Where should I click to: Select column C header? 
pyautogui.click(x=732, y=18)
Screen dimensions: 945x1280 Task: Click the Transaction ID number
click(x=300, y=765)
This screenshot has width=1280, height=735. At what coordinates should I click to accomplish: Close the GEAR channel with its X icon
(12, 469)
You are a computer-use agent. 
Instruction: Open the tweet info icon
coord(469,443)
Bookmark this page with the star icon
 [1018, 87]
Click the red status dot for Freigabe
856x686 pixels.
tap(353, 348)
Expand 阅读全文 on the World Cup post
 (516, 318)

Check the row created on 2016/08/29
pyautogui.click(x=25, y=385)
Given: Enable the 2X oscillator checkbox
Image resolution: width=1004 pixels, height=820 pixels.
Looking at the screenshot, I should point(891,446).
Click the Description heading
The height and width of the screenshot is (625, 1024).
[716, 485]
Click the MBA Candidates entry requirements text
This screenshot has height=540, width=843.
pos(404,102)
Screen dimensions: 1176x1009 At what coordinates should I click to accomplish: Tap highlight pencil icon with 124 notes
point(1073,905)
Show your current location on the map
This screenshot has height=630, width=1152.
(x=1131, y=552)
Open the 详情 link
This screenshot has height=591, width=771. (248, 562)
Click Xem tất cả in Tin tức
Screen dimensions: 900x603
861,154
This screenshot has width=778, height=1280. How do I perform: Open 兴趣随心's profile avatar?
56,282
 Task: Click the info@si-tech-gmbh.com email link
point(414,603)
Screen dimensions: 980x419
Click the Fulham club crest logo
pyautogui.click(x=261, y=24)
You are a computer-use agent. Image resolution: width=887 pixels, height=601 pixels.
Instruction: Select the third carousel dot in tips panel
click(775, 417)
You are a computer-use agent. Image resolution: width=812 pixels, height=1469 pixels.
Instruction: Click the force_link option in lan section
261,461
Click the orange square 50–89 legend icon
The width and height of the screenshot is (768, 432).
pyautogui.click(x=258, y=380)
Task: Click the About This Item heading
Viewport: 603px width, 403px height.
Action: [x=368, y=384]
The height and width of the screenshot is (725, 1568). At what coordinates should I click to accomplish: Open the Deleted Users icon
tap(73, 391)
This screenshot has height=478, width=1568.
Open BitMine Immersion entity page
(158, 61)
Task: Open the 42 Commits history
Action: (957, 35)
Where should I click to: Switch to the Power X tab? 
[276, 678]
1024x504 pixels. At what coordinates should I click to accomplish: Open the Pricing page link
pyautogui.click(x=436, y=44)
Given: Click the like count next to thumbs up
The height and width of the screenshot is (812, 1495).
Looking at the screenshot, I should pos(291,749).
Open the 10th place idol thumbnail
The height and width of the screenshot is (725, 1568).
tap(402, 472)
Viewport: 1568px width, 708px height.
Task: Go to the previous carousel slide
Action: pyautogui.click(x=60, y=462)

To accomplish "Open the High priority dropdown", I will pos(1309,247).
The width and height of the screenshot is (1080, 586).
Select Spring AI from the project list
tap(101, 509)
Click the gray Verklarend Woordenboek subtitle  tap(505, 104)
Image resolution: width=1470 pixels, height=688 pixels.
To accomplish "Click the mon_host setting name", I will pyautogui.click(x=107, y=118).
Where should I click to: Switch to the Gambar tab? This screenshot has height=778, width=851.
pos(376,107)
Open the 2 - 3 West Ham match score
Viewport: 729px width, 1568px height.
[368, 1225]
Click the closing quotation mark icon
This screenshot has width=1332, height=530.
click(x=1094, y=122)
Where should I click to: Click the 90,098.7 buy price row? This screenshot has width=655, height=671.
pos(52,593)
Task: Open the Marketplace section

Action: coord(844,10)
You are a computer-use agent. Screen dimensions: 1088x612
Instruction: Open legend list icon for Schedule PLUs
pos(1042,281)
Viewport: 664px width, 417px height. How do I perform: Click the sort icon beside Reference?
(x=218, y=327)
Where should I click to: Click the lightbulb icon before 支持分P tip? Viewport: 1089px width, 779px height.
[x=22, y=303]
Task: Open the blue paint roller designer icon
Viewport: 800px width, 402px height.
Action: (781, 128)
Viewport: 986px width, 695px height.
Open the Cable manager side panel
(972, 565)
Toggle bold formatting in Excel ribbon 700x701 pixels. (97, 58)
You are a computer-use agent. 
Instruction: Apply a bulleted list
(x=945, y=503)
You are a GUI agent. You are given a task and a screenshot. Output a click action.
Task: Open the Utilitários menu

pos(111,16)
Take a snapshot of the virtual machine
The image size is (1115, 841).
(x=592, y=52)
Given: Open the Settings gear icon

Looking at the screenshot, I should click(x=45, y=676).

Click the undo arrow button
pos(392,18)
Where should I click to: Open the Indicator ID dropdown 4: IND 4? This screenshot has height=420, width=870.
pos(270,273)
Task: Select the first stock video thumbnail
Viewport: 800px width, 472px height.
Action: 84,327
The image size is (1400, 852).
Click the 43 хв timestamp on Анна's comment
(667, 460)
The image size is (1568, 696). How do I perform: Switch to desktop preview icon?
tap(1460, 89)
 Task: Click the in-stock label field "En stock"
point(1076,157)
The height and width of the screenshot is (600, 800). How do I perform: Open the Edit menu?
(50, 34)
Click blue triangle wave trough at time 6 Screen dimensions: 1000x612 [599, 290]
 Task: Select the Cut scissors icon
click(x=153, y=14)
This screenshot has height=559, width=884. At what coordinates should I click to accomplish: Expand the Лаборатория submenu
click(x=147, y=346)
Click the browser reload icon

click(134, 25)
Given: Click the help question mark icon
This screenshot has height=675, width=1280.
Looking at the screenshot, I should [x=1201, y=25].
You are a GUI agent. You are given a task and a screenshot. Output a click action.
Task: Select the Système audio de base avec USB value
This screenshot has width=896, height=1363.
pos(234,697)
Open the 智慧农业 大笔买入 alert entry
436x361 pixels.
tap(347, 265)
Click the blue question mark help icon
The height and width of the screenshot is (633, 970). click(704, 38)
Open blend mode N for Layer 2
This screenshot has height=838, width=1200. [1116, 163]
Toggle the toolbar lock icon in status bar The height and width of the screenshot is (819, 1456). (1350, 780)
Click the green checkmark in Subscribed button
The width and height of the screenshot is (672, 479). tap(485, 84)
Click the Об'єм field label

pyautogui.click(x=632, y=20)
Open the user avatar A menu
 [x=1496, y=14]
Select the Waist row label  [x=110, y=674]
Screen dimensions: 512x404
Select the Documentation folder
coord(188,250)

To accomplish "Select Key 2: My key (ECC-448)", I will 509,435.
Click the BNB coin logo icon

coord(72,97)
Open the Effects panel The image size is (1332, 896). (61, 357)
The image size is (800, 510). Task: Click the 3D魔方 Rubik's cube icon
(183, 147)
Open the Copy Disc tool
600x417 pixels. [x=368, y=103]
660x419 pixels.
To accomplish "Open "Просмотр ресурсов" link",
+ + + + + + +
#### What the task asks:
Reproduce all of the records above word for word, line by line, with no changes.

#### The result:
Where should I click to: Select column C header? 
pyautogui.click(x=732, y=18)
Screen dimensions: 945x1280 Task: Click the Transaction ID number
click(x=300, y=765)
This screenshot has width=1280, height=735. At what coordinates should I click to accomplish: Close the GEAR channel with its X icon
(12, 469)
You are a computer-use agent. 
Instruction: Open the tweet info icon
coord(469,443)
Bookmark this page with the star icon
 [1018, 87]
Click the red status dot for Freigabe
856x686 pixels.
tap(353, 348)
Expand 阅读全文 on the World Cup post
 (516, 318)

Check the row created on 2016/08/29
pyautogui.click(x=25, y=385)
Given: Enable the 2X oscillator checkbox
Image resolution: width=1004 pixels, height=820 pixels.
Looking at the screenshot, I should point(891,446).
Click the Description heading
The height and width of the screenshot is (625, 1024).
[716, 485]
Click the MBA Candidates entry requirements text
This screenshot has height=540, width=843.
pos(404,102)
Screen dimensions: 1176x1009 At what coordinates should I click to accomplish: Tap highlight pencil icon with 124 notes
point(1073,905)
Show your current location on the map
This screenshot has height=630, width=1152.
(x=1131, y=552)
Open the 详情 link
This screenshot has height=591, width=771. (248, 562)
Click Xem tất cả in Tin tức
Screen dimensions: 900x603
861,154
This screenshot has width=778, height=1280. How do I perform: Open 兴趣随心's profile avatar?
56,282
 Task: Click the info@si-tech-gmbh.com email link
point(414,603)
Screen dimensions: 980x419
Click the Fulham club crest logo
pyautogui.click(x=261, y=24)
You are a computer-use agent. Image resolution: width=887 pixels, height=601 pixels.
Instruction: Select the third carousel dot in tips panel
click(775, 417)
You are a computer-use agent. Image resolution: width=812 pixels, height=1469 pixels.
Instruction: Click the force_link option in lan section
261,461
Click the orange square 50–89 legend icon
The width and height of the screenshot is (768, 432).
pyautogui.click(x=258, y=380)
Task: Click the About This Item heading
Viewport: 603px width, 403px height.
Action: [x=368, y=384]
The height and width of the screenshot is (725, 1568). At what coordinates should I click to accomplish: Open the Deleted Users icon
tap(73, 391)
This screenshot has height=478, width=1568.
Open BitMine Immersion entity page
(158, 61)
Task: Open the 42 Commits history
Action: (957, 35)
Where should I click to: Switch to the Power X tab? 
[276, 678]
1024x504 pixels. At what coordinates should I click to accomplish: Open the Pricing page link
pyautogui.click(x=436, y=44)
Given: Click the like count next to thumbs up
The height and width of the screenshot is (812, 1495).
Looking at the screenshot, I should pos(291,749).
Open the 10th place idol thumbnail
The height and width of the screenshot is (725, 1568).
tap(402, 472)
Viewport: 1568px width, 708px height.
Task: Go to the previous carousel slide
Action: pyautogui.click(x=60, y=462)

To accomplish "Open the High priority dropdown", I will pos(1309,247).
The width and height of the screenshot is (1080, 586).
Select Spring AI from the project list
tap(101, 509)
Click the gray Verklarend Woordenboek subtitle  tap(505, 104)
Image resolution: width=1470 pixels, height=688 pixels.
To accomplish "Click the mon_host setting name", I will pyautogui.click(x=107, y=118).
Where should I click to: Switch to the Gambar tab? This screenshot has height=778, width=851.
pos(376,107)
Open the 2 - 3 West Ham match score
Viewport: 729px width, 1568px height.
[368, 1225]
Click the closing quotation mark icon
This screenshot has width=1332, height=530.
click(x=1094, y=122)
Where should I click to: Click the 90,098.7 buy price row? This screenshot has width=655, height=671.
pos(52,593)
Task: Open the Marketplace section

Action: coord(844,10)
You are a computer-use agent. Screen dimensions: 1088x612
Instruction: Open legend list icon for Schedule PLUs
pos(1042,281)
Viewport: 664px width, 417px height. How do I perform: Click the sort icon beside Reference?
(x=218, y=327)
Where should I click to: Click the lightbulb icon before 支持分P tip? Viewport: 1089px width, 779px height.
[x=22, y=303]
Task: Open the blue paint roller designer icon
Viewport: 800px width, 402px height.
Action: (781, 128)
Viewport: 986px width, 695px height.
Open the Cable manager side panel
(972, 565)
Toggle bold formatting in Excel ribbon 700x701 pixels. (97, 58)
You are a computer-use agent. 
Instruction: Apply a bulleted list
(x=945, y=503)
You are a GUI agent. You are given a task and a screenshot. Output a click action.
Task: Open the Utilitários menu

pos(111,16)
Take a snapshot of the virtual machine
The image size is (1115, 841).
(x=592, y=52)
Given: Open the Settings gear icon

Looking at the screenshot, I should click(x=45, y=676).

Click the undo arrow button
pos(392,18)
Where should I click to: Open the Indicator ID dropdown 4: IND 4? This screenshot has height=420, width=870.
pos(270,273)
Task: Select the first stock video thumbnail
Viewport: 800px width, 472px height.
Action: 84,327
The image size is (1400, 852).
Click the 43 хв timestamp on Анна's comment
(667, 460)
The image size is (1568, 696). How do I perform: Switch to desktop preview icon?
tap(1460, 89)
 Task: Click the in-stock label field "En stock"
point(1076,157)
The height and width of the screenshot is (600, 800). How do I perform: Open the Edit menu?
(50, 34)
Click blue triangle wave trough at time 6 Screen dimensions: 1000x612 [599, 290]
 Task: Select the Cut scissors icon
click(x=153, y=14)
This screenshot has height=559, width=884. At what coordinates should I click to accomplish: Expand the Лаборатория submenu
click(x=147, y=346)
Click the browser reload icon

click(134, 25)
Given: Click the help question mark icon
This screenshot has height=675, width=1280.
Looking at the screenshot, I should [x=1201, y=25].
You are a GUI agent. You are given a task and a screenshot. Output a click action.
Task: Select the Système audio de base avec USB value
This screenshot has width=896, height=1363.
pos(234,697)
Open the 智慧农业 大笔买入 alert entry
436x361 pixels.
tap(347, 265)
Click the blue question mark help icon
The height and width of the screenshot is (633, 970). click(704, 38)
Open blend mode N for Layer 2
This screenshot has height=838, width=1200. [1116, 163]
Toggle the toolbar lock icon in status bar The height and width of the screenshot is (819, 1456). (1350, 780)
Click the green checkmark in Subscribed button
The width and height of the screenshot is (672, 479). tap(485, 84)
Click the Об'єм field label

pyautogui.click(x=632, y=20)
Open the user avatar A menu
 [x=1496, y=14]
Select the Waist row label  [x=110, y=674]
Screen dimensions: 512x404
Select the Documentation folder
coord(188,250)

To accomplish "Select Key 2: My key (ECC-448)", I will 509,435.
Click the BNB coin logo icon

coord(72,97)
Open the Effects panel The image size is (1332, 896). (61, 357)
The image size is (800, 510). Task: Click the 3D魔方 Rubik's cube icon
(183, 147)
Open the Copy Disc tool
600x417 pixels. [x=368, y=103]
660x419 pixels.
To accomplish "Open "Просмотр ресурсов" link",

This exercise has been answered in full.